Stored data
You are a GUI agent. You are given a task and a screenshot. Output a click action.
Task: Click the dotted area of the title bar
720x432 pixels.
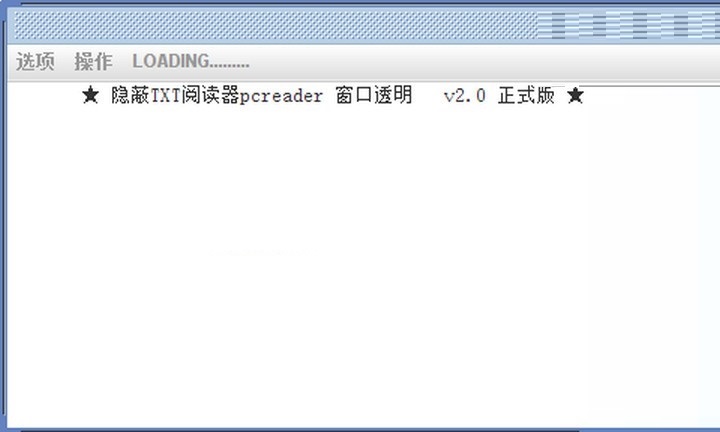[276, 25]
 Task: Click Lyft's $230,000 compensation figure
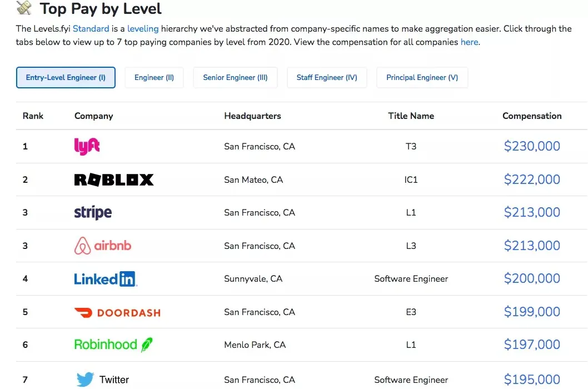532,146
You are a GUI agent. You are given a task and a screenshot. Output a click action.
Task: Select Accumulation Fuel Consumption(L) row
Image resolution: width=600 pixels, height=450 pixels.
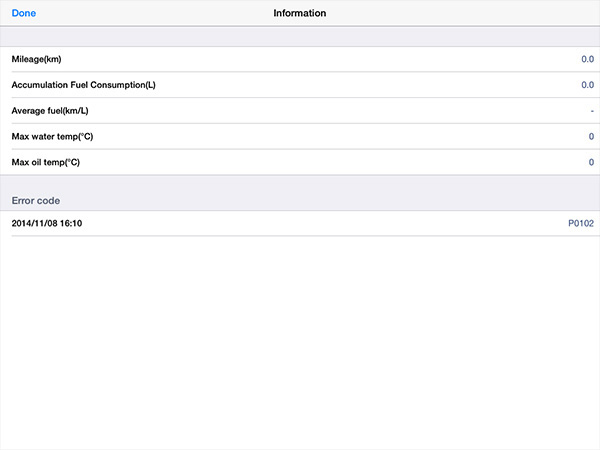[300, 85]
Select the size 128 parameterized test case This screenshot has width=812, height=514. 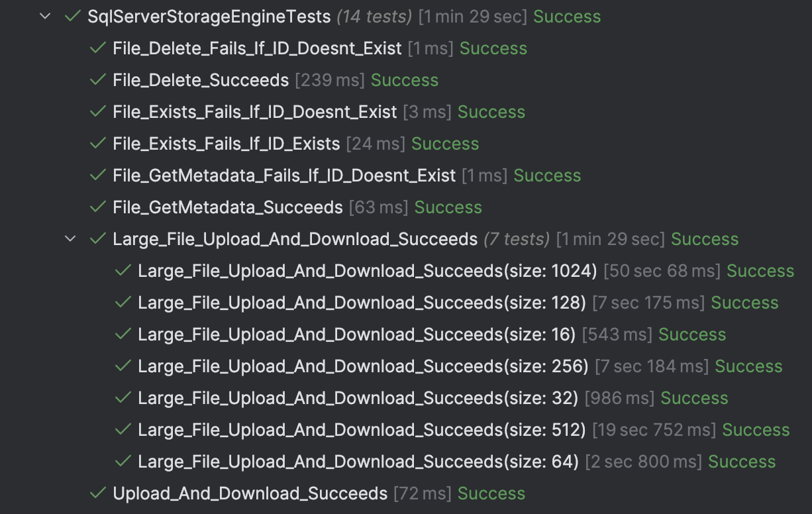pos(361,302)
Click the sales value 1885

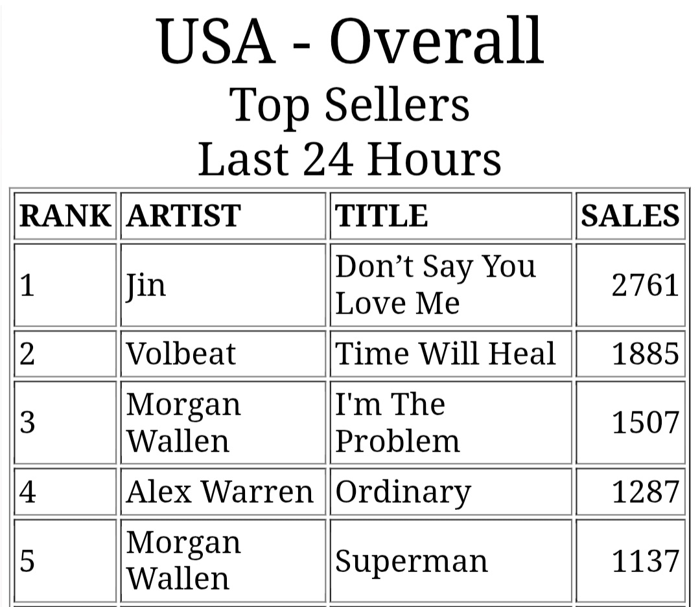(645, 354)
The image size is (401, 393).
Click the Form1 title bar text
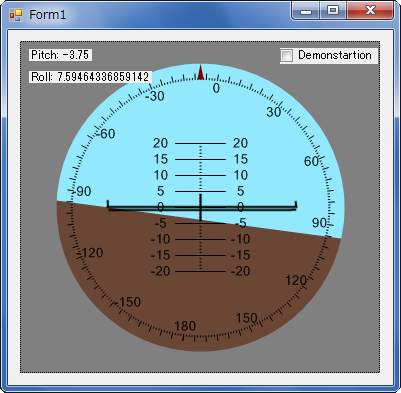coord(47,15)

• **Task to complete**
Look above for the line containing "Click the sales value 1885", then retype it and each line after it to the end of the records, exactly and without pictures.

• **Solution to this exercise**
Click the sales value 1885

(645, 354)
The image size is (401, 393).
Click the Form1 title bar text
coord(47,15)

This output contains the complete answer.